Gary Duffner returns to the farm, after years of working as a golf course superintendent on the peninsula, to raise beef, chickens, goats, and grow a small amount of produce.

Duffner Family Farm
Chickens at the Duffner Family Farm. Lynnwood Times | Kienan Briscoe.

He has fond memories of growing up on the farm, watching newborn calves prance around the fields like puppies, rounding up the neighbors for “chicken picken” every twelve weeks where they’d have to catch chickens for processing.

Chicken production in the county came to a standstill in 1979. Duffner still has chickens to this day but now exclusively for eggs. He currently has 60 hens for fresh farm eggs, which he sells out of his garage for $5 a dozen. Duffner’s eggs are so popular he informed the Lynnwood Times he “can’t keep them in the fridge,” although his wife’s flower arrangements have taken some of the spotlight as of late.

“They’re totally different than your store-bought egg,” said Duffner. “They’re brighter yellow, when you crack that egg, it’s going to be firm and stand up…It’s night and day.”

Duffner Family Farm
Cattle at the Duffner Family Farm. Lynnwood Times | Kienan Briscoe.

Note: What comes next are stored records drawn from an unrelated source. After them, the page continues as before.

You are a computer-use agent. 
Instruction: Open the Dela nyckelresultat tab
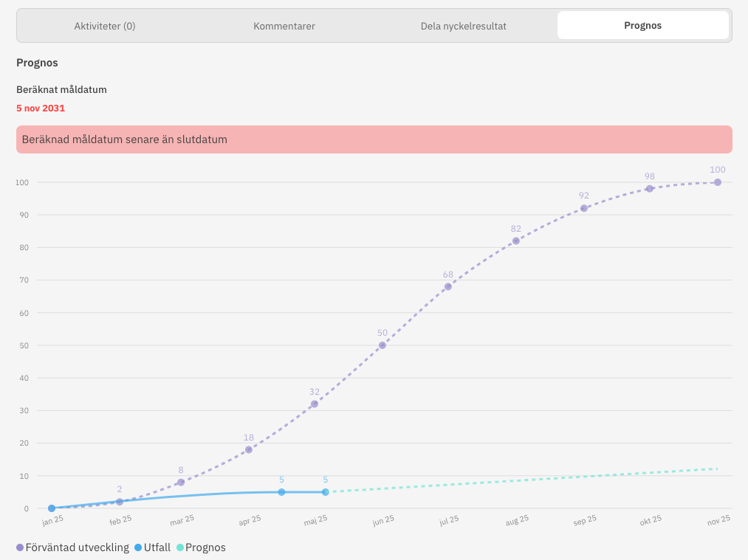point(464,26)
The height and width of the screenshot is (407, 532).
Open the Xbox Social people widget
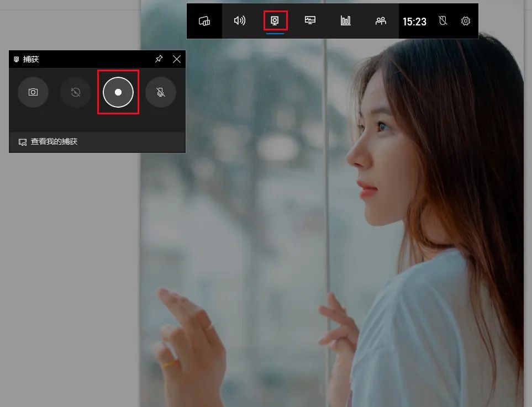pos(381,21)
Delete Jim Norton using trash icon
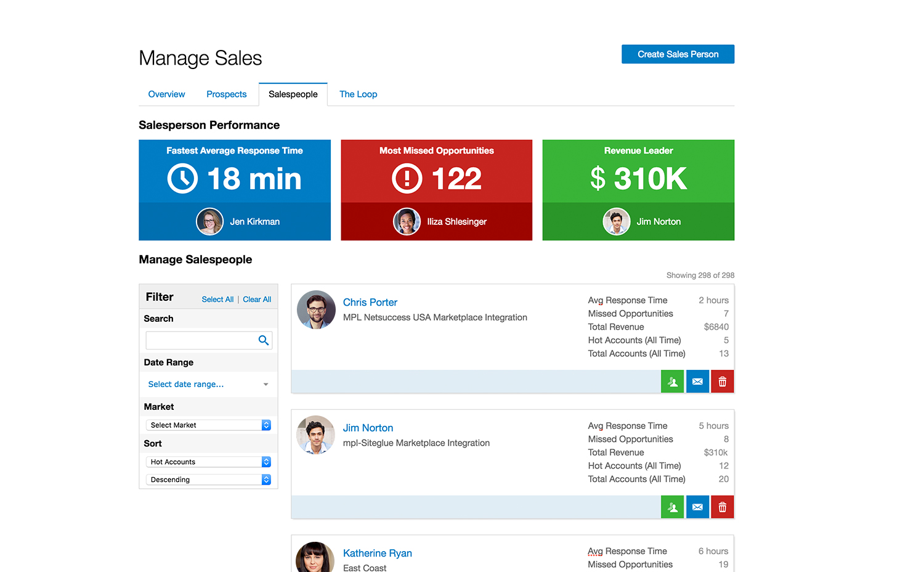This screenshot has height=572, width=924. pyautogui.click(x=722, y=507)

Duffner also has about 35 cows for beef, two bulls, and a dozen goats to eat invasive plants. When his cows are of age, after about 18 months to two years, he sells them to Silvana Meats to be processed for about $3 a pound.

“Even though [Duffner] doesn’t have a whole lot of animals, if we look at the affect that it has on the community, his friends, and neighbors and their ability to have fresh local protein it makes an impact on everybody around him and it keeps agricultural life in our county,” said Neunzig. “The more we feed people the healthier they are. It’s our food security.”

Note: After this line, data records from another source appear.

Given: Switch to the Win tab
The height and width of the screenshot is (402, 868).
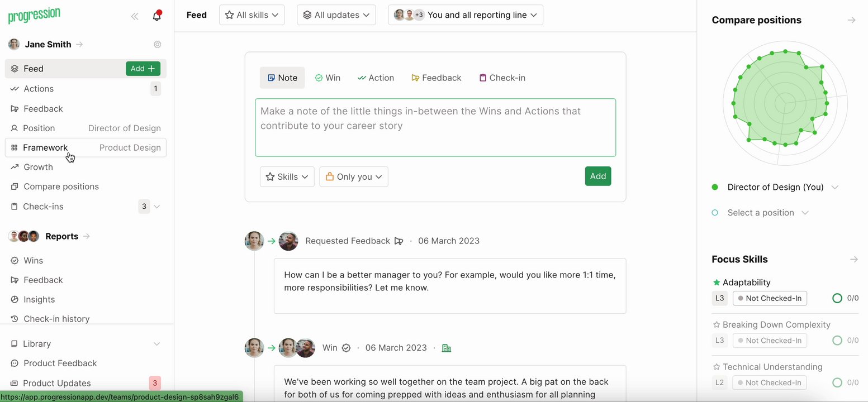Looking at the screenshot, I should pos(328,78).
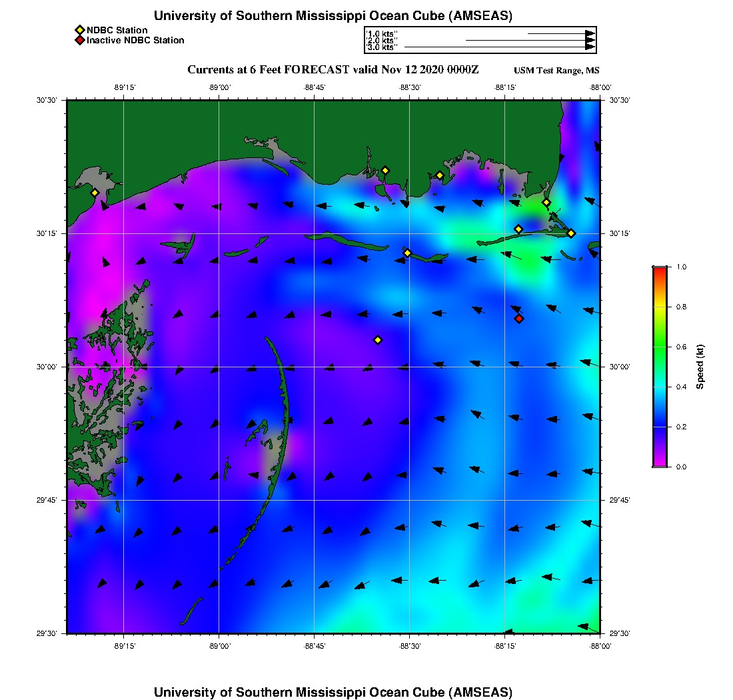Click the yellow NDBC Station legend diamond

[79, 30]
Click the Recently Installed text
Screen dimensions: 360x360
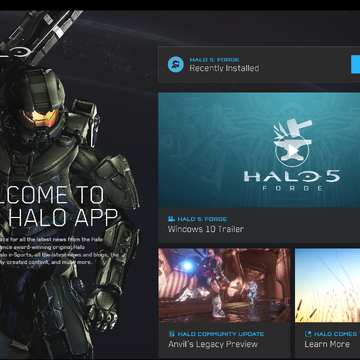(x=224, y=68)
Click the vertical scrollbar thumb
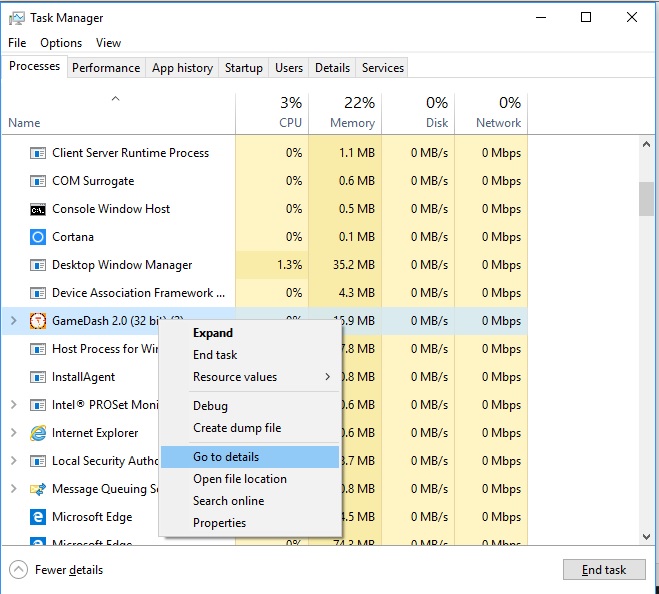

Free range, grass-fed beef also tastes different than store bought, Neunzig added. The marbling, the way it cooks, the fat, the texture, and even the way it looks. There are also a ton of health benefits to eating farm fresh protein, Neunzig continued, with typically higher Omega 3’s and lower Omega 6’s, lowering your bad cholesterol.

Duffner Family Farm
Duffner Family Farm. Lynnwood Times | Kienan Briscoe.

“When you eat meat like this it’s what meat is supposed to taste like, it’s a completely different product,” said Neunzig.

The agriculture industry is a large sector of Snohomish County’s economy, representing $157 million, according to the most recent U.S. Census of Agriculture (2017).

“Agriculture has been a dominant feature of Snohomish County’s fertile landscape since the county was founded in 1861,” said Neunzig. “Congratulations to the Duffner Family on more than 100 years of farming in Snohomish County!”

You can stop by Duffner Family Farm, located at 14510 Three Lakes Road, to purchase its farm fresh eggs, local produce, and gorgeous flower arrangements any day of the week.